What is being asked |
Go to the line holding "Instruction: Click the Class" in the entries below and write out exactly every line down to and including the line holding "1512x795 pixels.".

Data for analysis |
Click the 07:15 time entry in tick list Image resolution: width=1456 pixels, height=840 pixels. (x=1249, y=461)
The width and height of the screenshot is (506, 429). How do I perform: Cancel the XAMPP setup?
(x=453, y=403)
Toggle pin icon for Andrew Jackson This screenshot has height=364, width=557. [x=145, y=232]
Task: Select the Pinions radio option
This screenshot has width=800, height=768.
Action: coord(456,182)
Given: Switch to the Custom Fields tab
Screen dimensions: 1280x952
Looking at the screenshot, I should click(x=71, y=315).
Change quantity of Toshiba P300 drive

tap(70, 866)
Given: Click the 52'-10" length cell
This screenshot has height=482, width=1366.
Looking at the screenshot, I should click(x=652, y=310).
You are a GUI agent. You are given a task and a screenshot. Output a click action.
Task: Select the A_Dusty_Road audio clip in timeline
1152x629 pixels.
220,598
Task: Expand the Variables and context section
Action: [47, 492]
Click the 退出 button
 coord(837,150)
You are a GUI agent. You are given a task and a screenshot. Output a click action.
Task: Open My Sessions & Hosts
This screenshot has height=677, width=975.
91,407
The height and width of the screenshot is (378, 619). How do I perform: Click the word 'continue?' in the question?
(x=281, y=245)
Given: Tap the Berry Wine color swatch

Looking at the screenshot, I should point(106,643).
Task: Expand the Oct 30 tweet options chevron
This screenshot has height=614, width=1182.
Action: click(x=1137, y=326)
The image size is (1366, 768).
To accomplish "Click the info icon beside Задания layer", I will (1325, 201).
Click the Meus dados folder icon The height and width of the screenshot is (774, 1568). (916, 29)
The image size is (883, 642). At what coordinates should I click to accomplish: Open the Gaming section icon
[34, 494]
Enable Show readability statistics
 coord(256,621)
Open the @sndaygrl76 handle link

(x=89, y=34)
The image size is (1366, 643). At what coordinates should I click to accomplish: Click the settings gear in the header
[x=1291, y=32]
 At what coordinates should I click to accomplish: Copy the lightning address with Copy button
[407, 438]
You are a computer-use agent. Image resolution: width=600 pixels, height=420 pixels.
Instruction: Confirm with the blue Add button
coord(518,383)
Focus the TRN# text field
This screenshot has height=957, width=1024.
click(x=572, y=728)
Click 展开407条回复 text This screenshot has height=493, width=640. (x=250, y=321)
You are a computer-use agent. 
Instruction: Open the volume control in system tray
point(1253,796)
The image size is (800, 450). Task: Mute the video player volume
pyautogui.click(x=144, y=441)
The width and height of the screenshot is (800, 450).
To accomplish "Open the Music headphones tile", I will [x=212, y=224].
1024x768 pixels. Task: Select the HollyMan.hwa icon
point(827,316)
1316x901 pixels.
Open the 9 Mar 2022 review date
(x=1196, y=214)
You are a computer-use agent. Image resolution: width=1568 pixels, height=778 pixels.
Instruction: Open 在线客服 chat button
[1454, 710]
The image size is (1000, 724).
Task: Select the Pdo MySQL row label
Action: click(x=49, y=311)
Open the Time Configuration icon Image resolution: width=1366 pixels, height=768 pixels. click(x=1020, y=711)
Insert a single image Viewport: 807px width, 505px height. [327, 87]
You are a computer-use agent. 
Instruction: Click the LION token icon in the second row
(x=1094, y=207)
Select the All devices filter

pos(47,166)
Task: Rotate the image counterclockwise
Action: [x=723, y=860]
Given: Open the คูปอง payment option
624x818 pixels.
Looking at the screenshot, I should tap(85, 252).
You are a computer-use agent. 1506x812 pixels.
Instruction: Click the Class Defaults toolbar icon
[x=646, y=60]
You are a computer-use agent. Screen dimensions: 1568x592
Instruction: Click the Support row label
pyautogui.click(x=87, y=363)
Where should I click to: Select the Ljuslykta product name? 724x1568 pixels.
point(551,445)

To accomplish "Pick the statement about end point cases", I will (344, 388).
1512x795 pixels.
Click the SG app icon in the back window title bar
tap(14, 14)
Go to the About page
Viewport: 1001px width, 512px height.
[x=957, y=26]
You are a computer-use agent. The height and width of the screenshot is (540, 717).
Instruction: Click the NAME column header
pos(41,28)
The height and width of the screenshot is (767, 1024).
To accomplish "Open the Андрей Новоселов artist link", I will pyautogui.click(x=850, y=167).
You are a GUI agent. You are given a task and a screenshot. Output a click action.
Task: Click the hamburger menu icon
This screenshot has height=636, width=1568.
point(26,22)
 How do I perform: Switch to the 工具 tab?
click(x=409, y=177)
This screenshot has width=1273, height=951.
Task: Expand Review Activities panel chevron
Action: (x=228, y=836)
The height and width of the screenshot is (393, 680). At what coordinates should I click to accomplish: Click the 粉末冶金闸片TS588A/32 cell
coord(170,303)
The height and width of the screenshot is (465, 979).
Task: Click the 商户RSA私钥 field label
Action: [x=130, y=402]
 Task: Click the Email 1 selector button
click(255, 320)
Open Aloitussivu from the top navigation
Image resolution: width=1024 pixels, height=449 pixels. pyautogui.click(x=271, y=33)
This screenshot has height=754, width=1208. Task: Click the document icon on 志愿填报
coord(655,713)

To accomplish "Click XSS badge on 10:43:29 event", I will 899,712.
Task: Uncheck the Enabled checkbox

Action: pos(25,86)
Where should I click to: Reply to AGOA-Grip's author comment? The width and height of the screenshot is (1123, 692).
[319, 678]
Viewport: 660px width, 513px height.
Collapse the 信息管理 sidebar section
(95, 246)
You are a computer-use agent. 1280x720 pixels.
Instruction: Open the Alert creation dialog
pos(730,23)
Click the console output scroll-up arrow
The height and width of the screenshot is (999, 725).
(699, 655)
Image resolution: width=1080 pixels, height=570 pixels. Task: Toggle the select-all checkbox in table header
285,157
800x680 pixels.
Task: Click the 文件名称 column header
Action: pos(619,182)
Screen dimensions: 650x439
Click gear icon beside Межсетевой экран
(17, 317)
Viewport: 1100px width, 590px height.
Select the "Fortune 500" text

Response to this exercise |
Instruction: Click the Class Defaults toolbar icon
[x=646, y=60]
You are a computer-use agent. Screen dimensions: 1568x592
Instruction: Click the Support row label
pyautogui.click(x=87, y=363)
Where should I click to: Select the Ljuslykta product name? 724x1568 pixels.
point(551,445)

To accomplish "Pick the statement about end point cases", I will (344, 388).
1512x795 pixels.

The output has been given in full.